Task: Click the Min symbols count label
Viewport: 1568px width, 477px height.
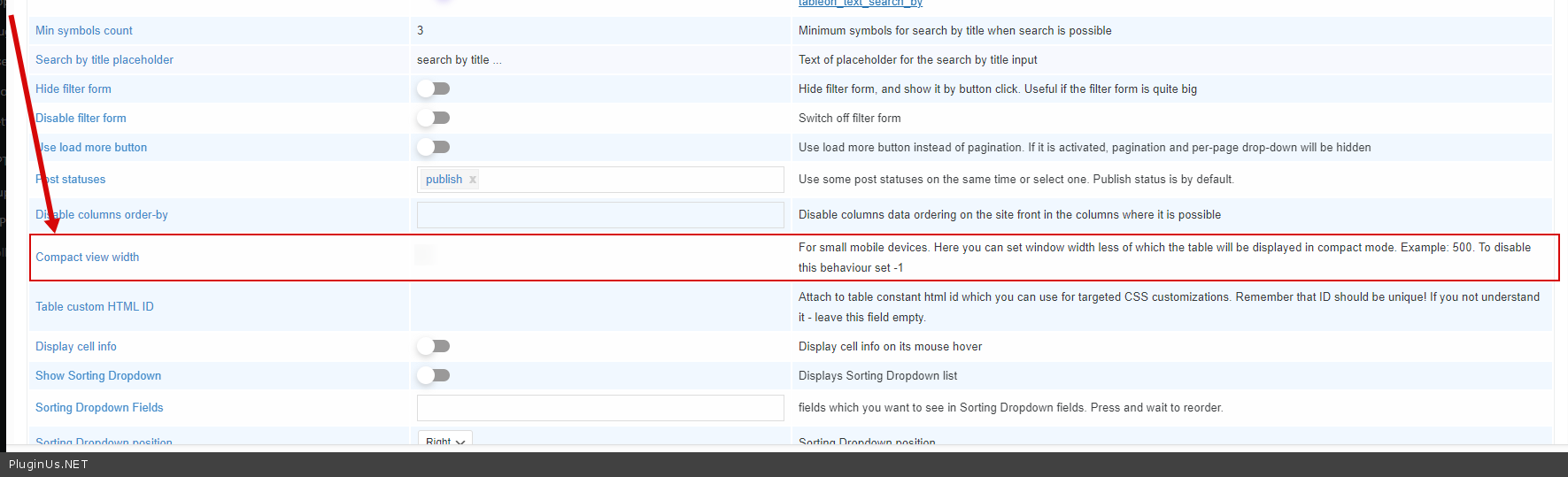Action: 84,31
...
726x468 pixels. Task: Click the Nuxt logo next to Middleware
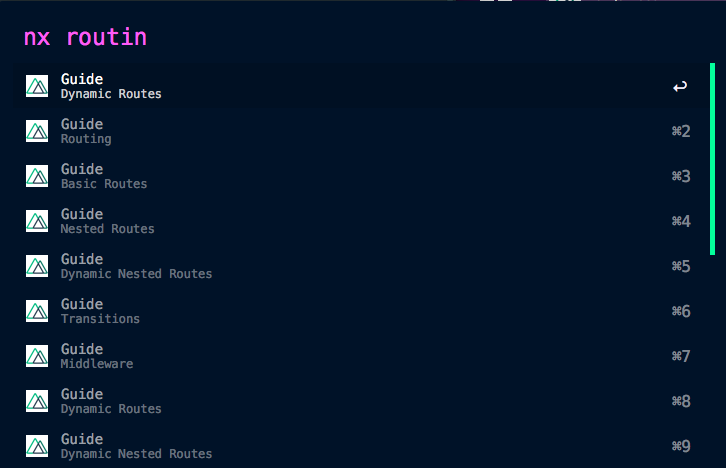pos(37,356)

Work to do:
Output the data as a Markdown table with columns Row and Data line, starting with the line with "Task: Click the Min symbols count label" and going on through the line with "Action: 84,31". Number each line in Row, skip blank lines, and leave the pictures out.

Task answer:
| Row | Data line |
|---|---|
| 1 | Task: Click the Min symbols count label |
| 2 | Viewport: 1568px width, 477px height. |
| 3 | Action: 84,31 |